The asteroid was first observed as at Heidelberg Observatory in October 1905. The body's observation arc began one week later at Heidelberg in November 1905, almost 27 years prior to its official discovery observation at Simeiz.

== Naming ==

This minor planet was named after Mariya Vasilyevna Zhilova (1870–1934), also known Mariya Shilova or Schilowa, a Russian astronomer at the Pulkovo Observatory near Saint Petersburg. She was Russia's first professional female astronomer and awarded for her work on celestial mechanics by the Russian Astronomical Society in 1905. The official naming citation was mentioned in The Names of the Minor Planets by Paul Herget in 1955 (H 115).

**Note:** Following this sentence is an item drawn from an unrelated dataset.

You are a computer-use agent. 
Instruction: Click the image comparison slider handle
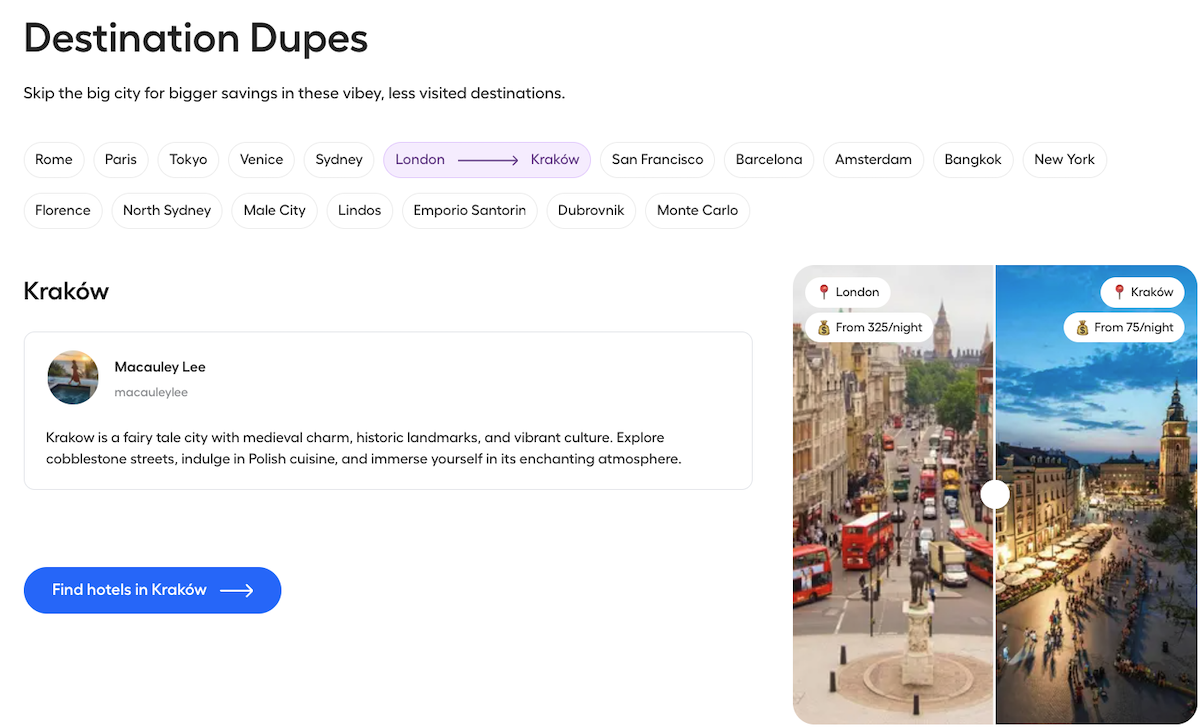(x=995, y=494)

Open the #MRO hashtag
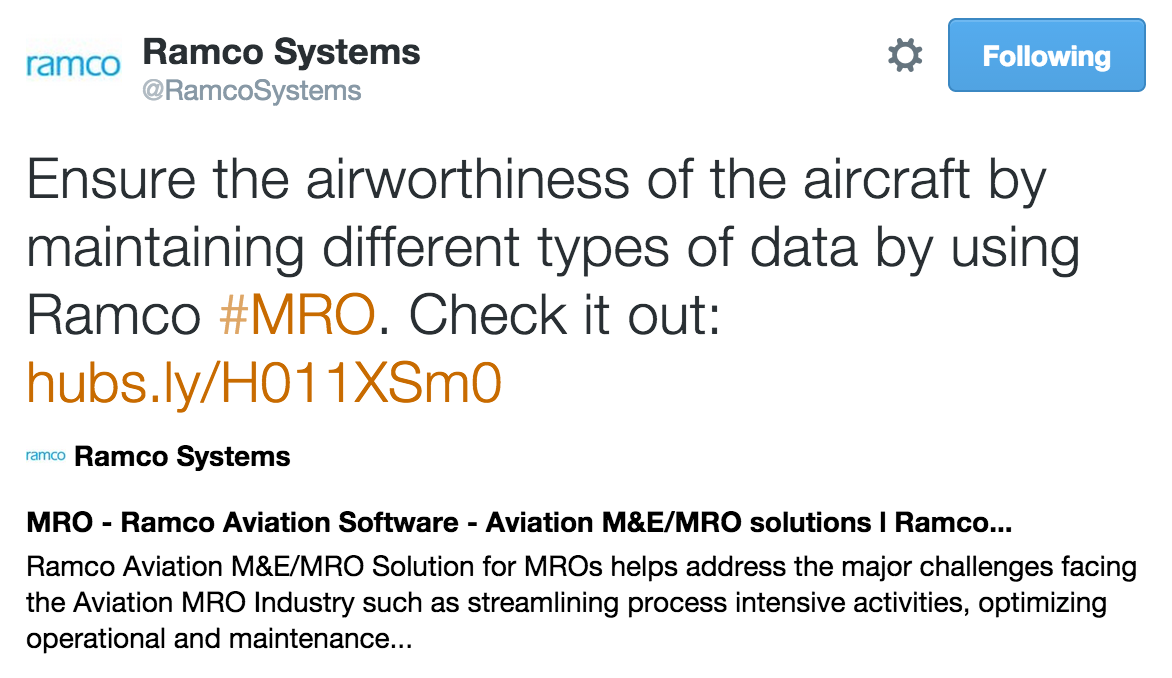296,316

== Physical characteristics ==

Schilowa is an assumed S-type asteroid.

=== Rotation period ===

Between 2005 and 2009, three rotational lightcurves of Schilowa were obtained from photometric observations by European astronomers Pierre Antonini, Laurent Bernasconi, René Roy, Reiner Stoss, Jaime Nomen, Salvador Sánchez, Raoul Behrend. Lightcurve analysis gave a rotation period of 29.536 hours (also 24 h and 29.7 h) with a brightness amplitude between 0.09 and 0.15 magnitude (U=2 and 2/2-).

=== Spin axis ===

In 2013, an international study modeled a lightcurve from various data sources including the Uppsala Asteroid Photometric Catalogue and the Palomar Transient Factory survey. The lightcurve gave a sidereal period of 29.4674 hours and allowed for the determination of two spin axis of (156.0°, −4.0°) and (338.0°, 15.0°) in ecliptic coordinates (λ, β).

=== Diameter and albedo ===

According to the surveys carried out by the Infrared Astronomical Satellite IRAS, the Japanese Akari satellite and the NEOWISE mission of NASA's Wide-field Infrared Survey Explorer, Schilowa measures between 32.52 and 37.24 kilometers in diameter and its surface has an albedo between 0.071 and 0.1389. The Collaborative Asteroid Lightcurve Link derives an albedo of 0.1273 and a diameter of 32.44 kilometers based on an absolute magnitude of 10.3.